*Study material:*
☆ ☆ ☆ ☆ ☆

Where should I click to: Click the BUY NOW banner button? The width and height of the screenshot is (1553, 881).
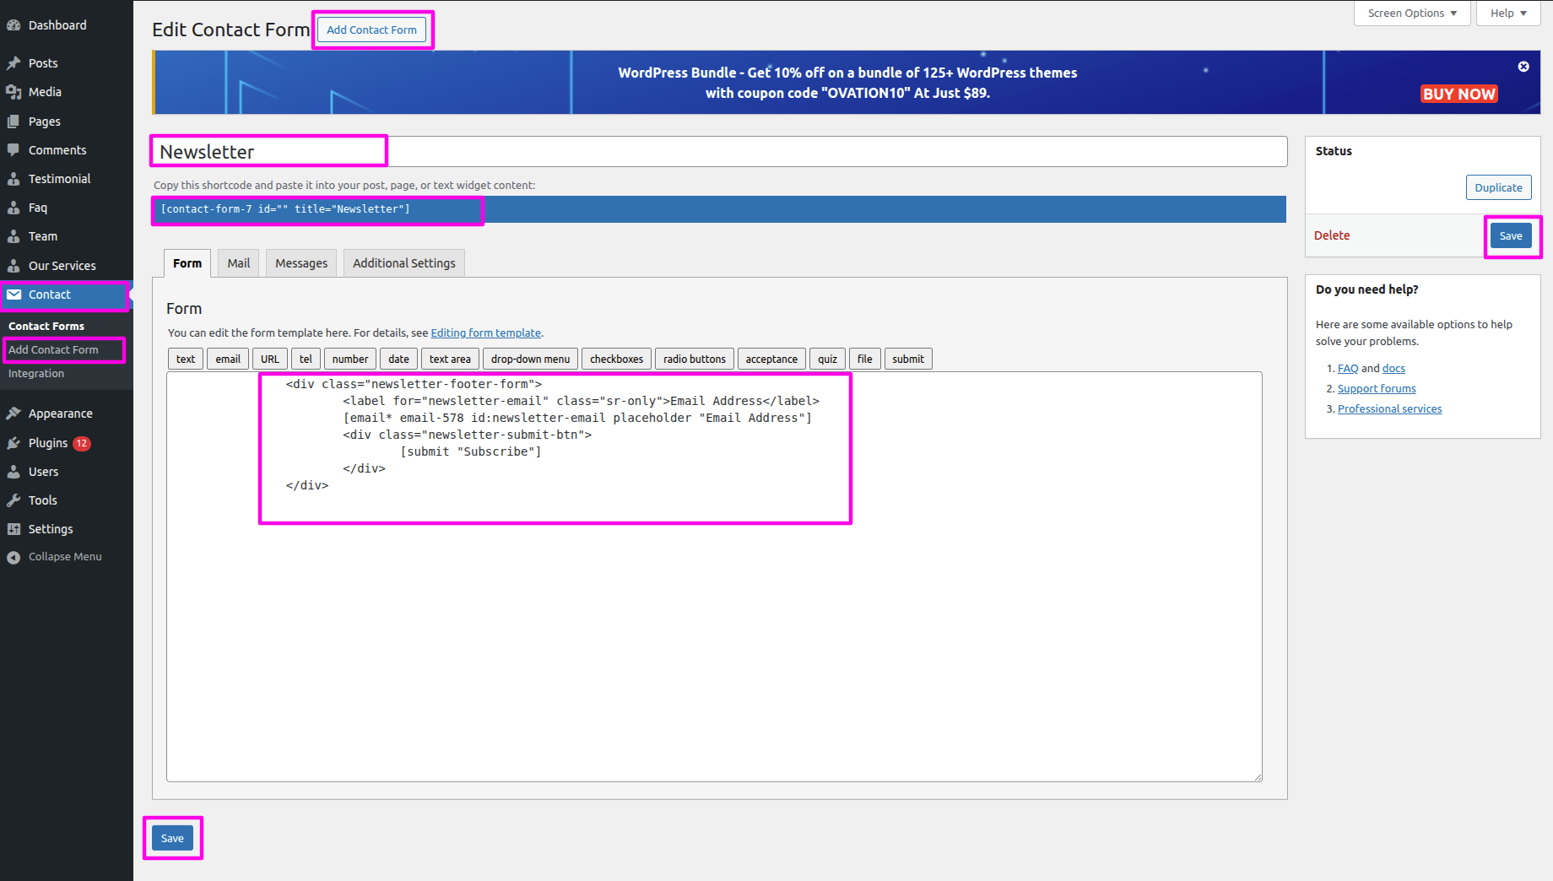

☆ ☆ ☆ ☆ ☆

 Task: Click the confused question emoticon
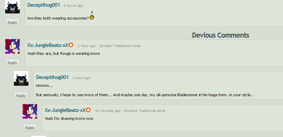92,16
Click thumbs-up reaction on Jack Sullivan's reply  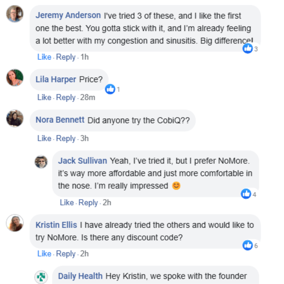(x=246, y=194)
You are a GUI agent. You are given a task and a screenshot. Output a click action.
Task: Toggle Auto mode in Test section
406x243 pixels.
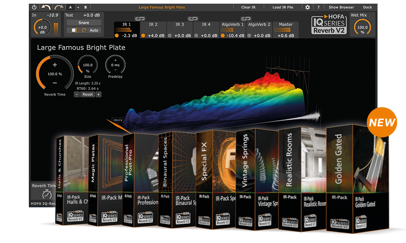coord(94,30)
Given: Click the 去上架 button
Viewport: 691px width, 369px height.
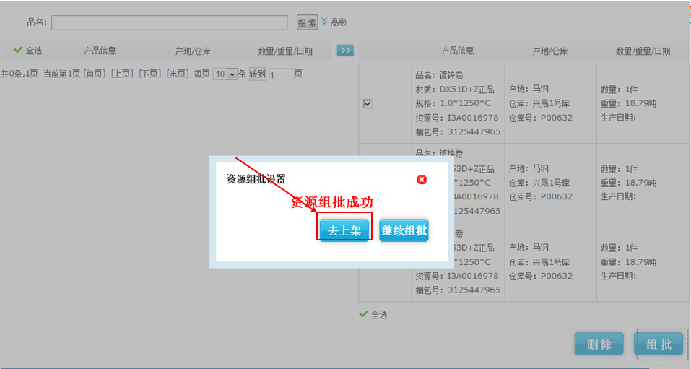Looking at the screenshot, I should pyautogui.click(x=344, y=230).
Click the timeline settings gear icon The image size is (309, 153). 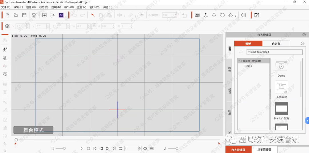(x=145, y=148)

☆ ☆ ☆ ☆ ☆

*Your objective:*
Within the data above, filter for lines containing the word "button" and copy each one.

*Task output:*
Where should I click to: Click the BUY NOW banner button? The width and height of the screenshot is (1553, 881).
Given: Click the 去上架 button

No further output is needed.